• _Excerpt provided_:

■ ■ ■ ■ ■ ■ ■

# How to ID the 389 in a 64 Goat?



## rockabilly (Aug 27, 2005)

Hi,
I just bought a 64 goat. When I looked at the casting number behind the distibutor, I saw that it was 9773155 which tells me that it is a 64 block.
Are there any vin stamps on these motors that match the motors to the vin of the car? Or does the casting number actually determine numbers matching?

Thanks for your help in advance.

Bill


----------



## 05GTO (Oct 6, 2004)

rockabilly said:


> Hi,
> I just bought a 64 goat. When I looked at the casting number behind the distibutor, I saw that it was 9773155 which tells me that it is a 64 block.
> Are there any vin stamps on these motors that match the motors to the vin of the car? Pontiac did not match the engine vin and the car vin until late in 67.Or does the casting number actually determine numbers matching?you could also verify the production date code and the engine letter code.
> 
> ...


Here are more codes to check;

1. Production Date Code on the block. This can be found on the distributor pad. It consists of letters A-L for month (A=January, etc.) The last digit identifies the year the block was cast. 

Production Date Code
F129

F=June

12=12th of the month 
9=1969​
The Engine Code can be found on the front of the engine block. It is stamped on the right hand bank on a machined pad. The engine code is directly below the engine production number. 

Engine Code
123456
WS
22P100001


123456 -Engine Production Number
(No correlation to the Vehicle VIN) 
WS -Engine Code 
22P100001 -Engine VIN Code​
http://www.gtoalley.com/engcodens.html


----------

■ ■ ■ ■ ■ ■ ■

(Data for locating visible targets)
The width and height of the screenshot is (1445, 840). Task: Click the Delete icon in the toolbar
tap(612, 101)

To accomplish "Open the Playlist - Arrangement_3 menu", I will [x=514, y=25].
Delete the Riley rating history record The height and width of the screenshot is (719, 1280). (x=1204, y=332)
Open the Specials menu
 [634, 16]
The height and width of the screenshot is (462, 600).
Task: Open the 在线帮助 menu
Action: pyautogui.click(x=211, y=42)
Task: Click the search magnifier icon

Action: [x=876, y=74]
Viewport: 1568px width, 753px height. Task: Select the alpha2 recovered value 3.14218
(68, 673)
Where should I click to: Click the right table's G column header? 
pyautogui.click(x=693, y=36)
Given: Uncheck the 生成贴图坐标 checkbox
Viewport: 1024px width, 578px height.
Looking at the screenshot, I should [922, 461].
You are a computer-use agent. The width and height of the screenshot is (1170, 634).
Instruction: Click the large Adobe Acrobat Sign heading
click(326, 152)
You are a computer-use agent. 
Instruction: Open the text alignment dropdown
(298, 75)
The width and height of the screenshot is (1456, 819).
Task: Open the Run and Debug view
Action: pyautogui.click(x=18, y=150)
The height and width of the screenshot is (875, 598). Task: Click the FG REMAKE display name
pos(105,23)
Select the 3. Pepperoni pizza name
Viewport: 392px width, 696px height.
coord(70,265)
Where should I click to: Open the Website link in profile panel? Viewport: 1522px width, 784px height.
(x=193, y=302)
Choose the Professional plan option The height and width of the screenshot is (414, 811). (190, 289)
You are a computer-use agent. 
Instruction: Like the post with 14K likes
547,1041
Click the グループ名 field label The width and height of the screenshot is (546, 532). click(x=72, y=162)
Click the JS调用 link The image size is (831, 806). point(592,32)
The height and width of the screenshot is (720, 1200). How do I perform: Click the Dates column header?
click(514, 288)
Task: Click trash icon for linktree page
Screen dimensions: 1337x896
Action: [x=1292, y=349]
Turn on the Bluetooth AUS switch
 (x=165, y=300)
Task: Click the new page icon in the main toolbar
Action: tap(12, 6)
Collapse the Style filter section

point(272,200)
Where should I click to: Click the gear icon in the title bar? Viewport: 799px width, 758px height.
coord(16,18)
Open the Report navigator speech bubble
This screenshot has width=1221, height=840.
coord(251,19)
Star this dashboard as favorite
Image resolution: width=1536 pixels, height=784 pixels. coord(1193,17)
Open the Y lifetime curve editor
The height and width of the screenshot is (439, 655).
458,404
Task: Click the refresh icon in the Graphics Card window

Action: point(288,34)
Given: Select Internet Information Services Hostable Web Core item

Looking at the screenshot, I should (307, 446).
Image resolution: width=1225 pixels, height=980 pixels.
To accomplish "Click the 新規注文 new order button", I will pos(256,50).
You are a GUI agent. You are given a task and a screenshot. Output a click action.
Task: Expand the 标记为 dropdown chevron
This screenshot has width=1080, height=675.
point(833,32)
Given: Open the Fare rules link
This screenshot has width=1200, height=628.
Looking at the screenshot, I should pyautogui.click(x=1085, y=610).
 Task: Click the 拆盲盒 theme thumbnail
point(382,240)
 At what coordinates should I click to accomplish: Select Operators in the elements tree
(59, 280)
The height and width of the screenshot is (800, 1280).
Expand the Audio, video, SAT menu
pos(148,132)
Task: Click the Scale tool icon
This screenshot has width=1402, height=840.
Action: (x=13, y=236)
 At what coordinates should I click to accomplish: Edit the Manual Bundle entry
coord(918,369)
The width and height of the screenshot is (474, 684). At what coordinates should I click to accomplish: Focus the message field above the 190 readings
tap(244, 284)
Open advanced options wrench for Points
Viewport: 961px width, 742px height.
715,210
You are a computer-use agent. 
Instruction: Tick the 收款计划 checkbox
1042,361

■ ■ ■ ■ ■ ■ ■

• _Required actions_:
[a] According to the forum thread, where is the Engine Code stamped on the block?
[b] Transcribe the forum thread from "Here are more" to "engine production number.".

• _Outputs by task_:
[a] On a machined pad on the right hand bank at the front of the engine block.

[b]
Here are more codes to check;

1. Production Date Code on the block. This can be found on the distributor pad. It consists of letters A-L for month (A=January, etc.) The last digit identifies the year the block was cast. 

Production Date Code
F129

F=June

12=12th of the month 
9=1969​
The Engine Code can be found on the front of the engine block. It is stamped on the right hand bank on a machined pad. The engine code is directly below the engine production number.